Ian,

Thanks again for your help.

Is there a reason why packets that do not count as in-flight are irrelevant for 
persistent congestion?

I find section 7.6.2. very helpful. It gave me a better idea how to implement a 
persistent congestion detection. However, there are two points where I scratch 
my head.

The section starts with: 

> A sender establishes persistent congestion on receiving an acknowledgement...

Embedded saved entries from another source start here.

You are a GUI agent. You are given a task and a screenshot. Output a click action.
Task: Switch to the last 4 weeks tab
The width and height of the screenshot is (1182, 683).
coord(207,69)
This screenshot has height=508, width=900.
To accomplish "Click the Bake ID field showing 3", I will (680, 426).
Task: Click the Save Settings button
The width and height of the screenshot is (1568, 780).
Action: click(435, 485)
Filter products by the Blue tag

The pseudo code tell me that that I have to check for persistent congestion 
also if the loss detection timer fires and earliest_loss_time is not zero. Do I 
miss something?

The first bullet point in the section starts with

> all packets...

Based on what I have learned, it should be "all in-flight packets...", right?

Timo

> On 28. Nov 2020, at 14:07, Ian Swett <[email protected]> wrote:
> 
> 
> 
> On Fri, Nov 27, 2020 at 3:23 AM Timo Völker <[email protected]> 
> wrote:
> Hi all,
> 
> Section 7.6. starts the explanation of Persistent Congestion with
> 
> > When a sender establishes loss of all in-flight packets...
> 
> Does this mean that packets that do not count as in-flight (e.g. a packet 
> that contains only an ACK frame) are ignored here?
> 
> Yes. 
> 
> To refer to the example in section 7.6.3. What if at t=4.5 a packet were send 
> with only an ACK frame, which gets acknowledged along with the last sent 
> ack-eliciting packet with the ack received at t=12.2? Would this be still a 
> persistent congestion or not?
> 
> That would still be persistent congestion because you'd be establishing loss 
> of all in-flight packets.  The ACK-only packet was never in-flight.